EXERCISE MATERIAL
== Segment start ==

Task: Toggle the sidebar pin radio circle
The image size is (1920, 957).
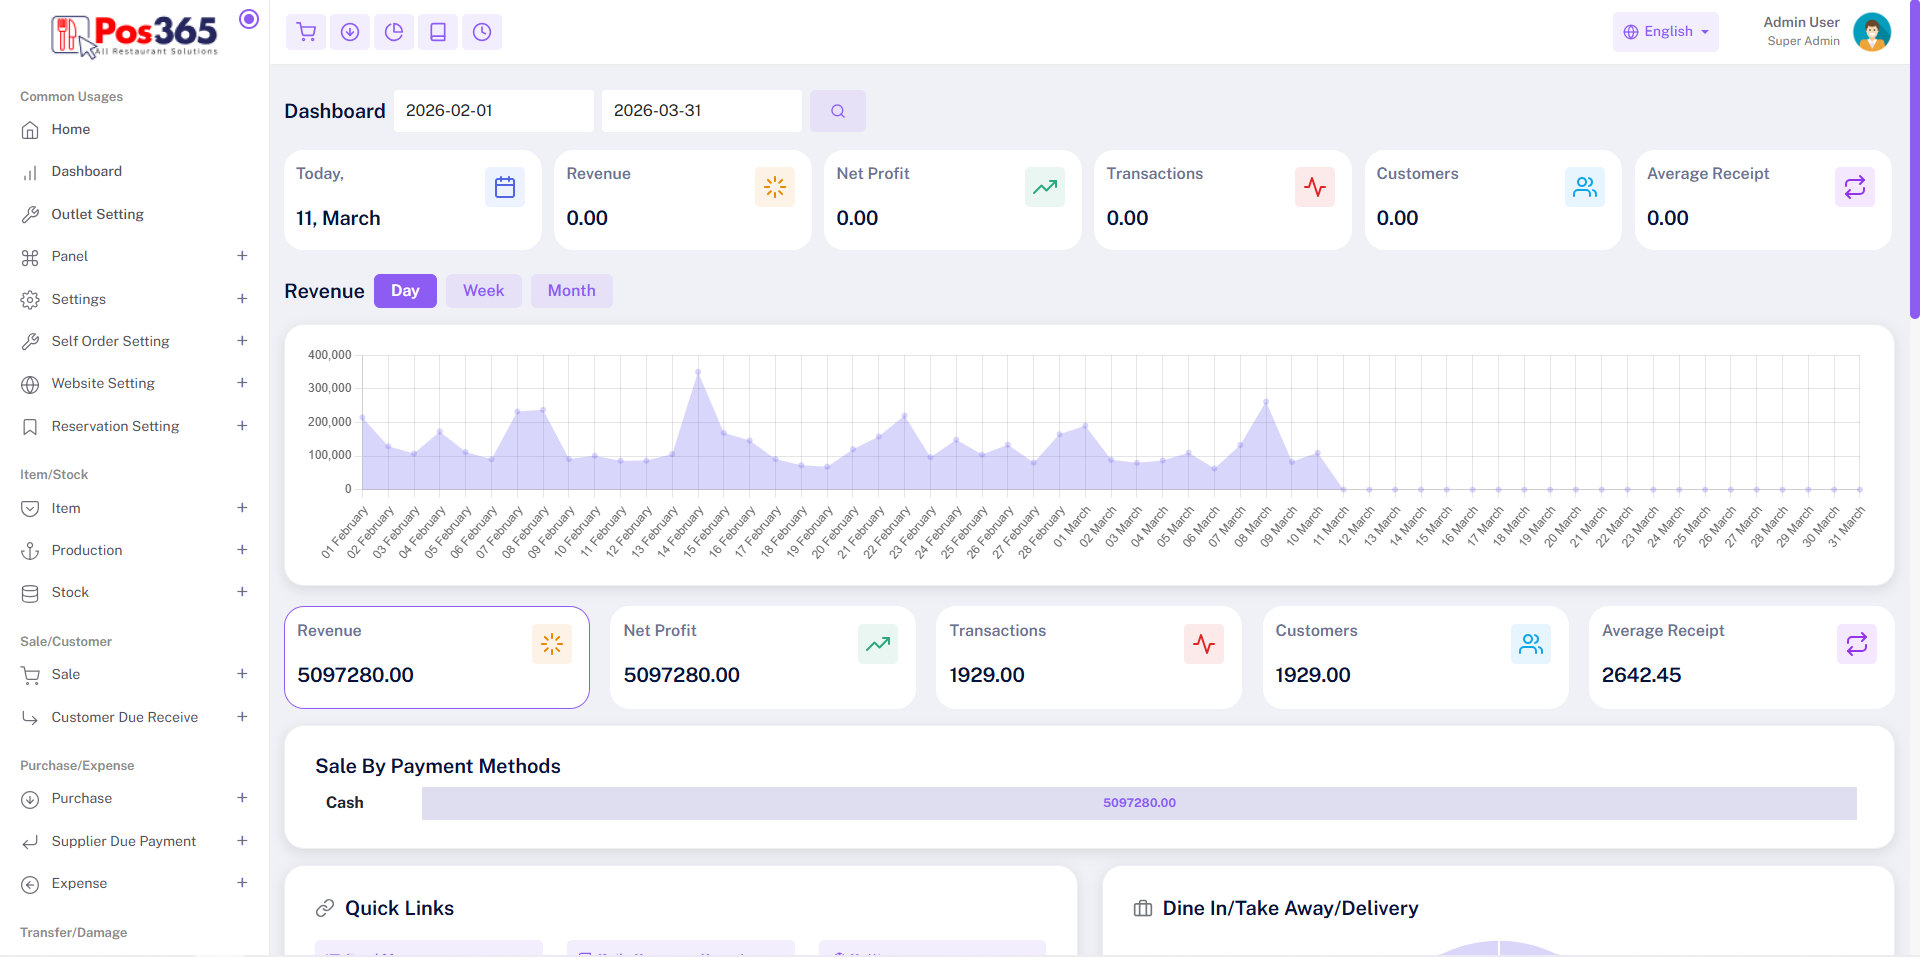Action: (249, 19)
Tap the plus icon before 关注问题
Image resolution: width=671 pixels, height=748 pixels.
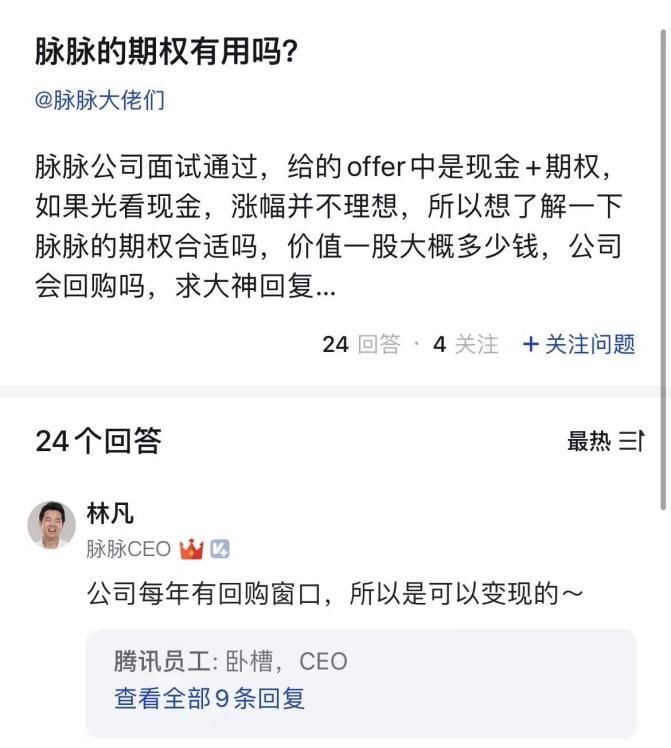click(530, 345)
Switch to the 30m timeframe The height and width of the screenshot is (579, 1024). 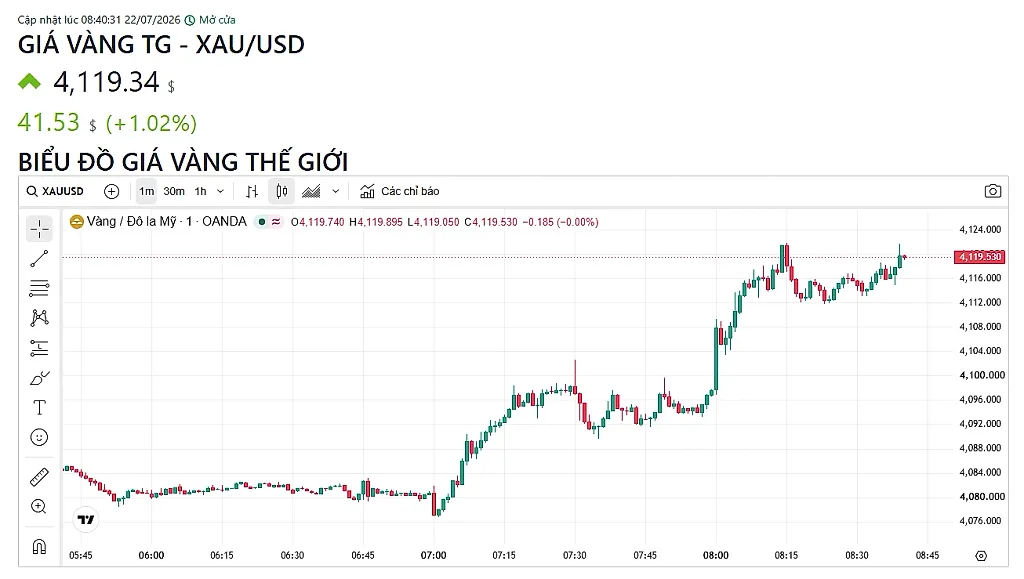pos(174,191)
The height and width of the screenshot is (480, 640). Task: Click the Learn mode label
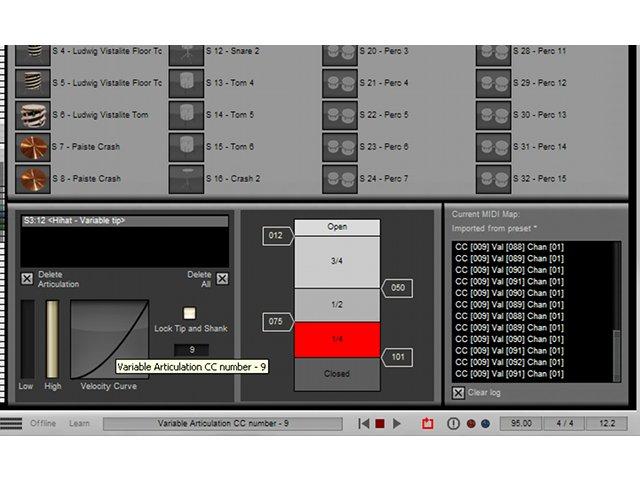tap(79, 423)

== Segment end ==

WHAT TO PRODUCE
Only the lines between the one containing "The height and width of the screenshot is (480, 640)." and the last line of the listing above, both included, should be written out, exactly and without pictures.

RESULT OF THE EXERCISE
The height and width of the screenshot is (480, 640). Task: Click the Learn mode label
tap(79, 423)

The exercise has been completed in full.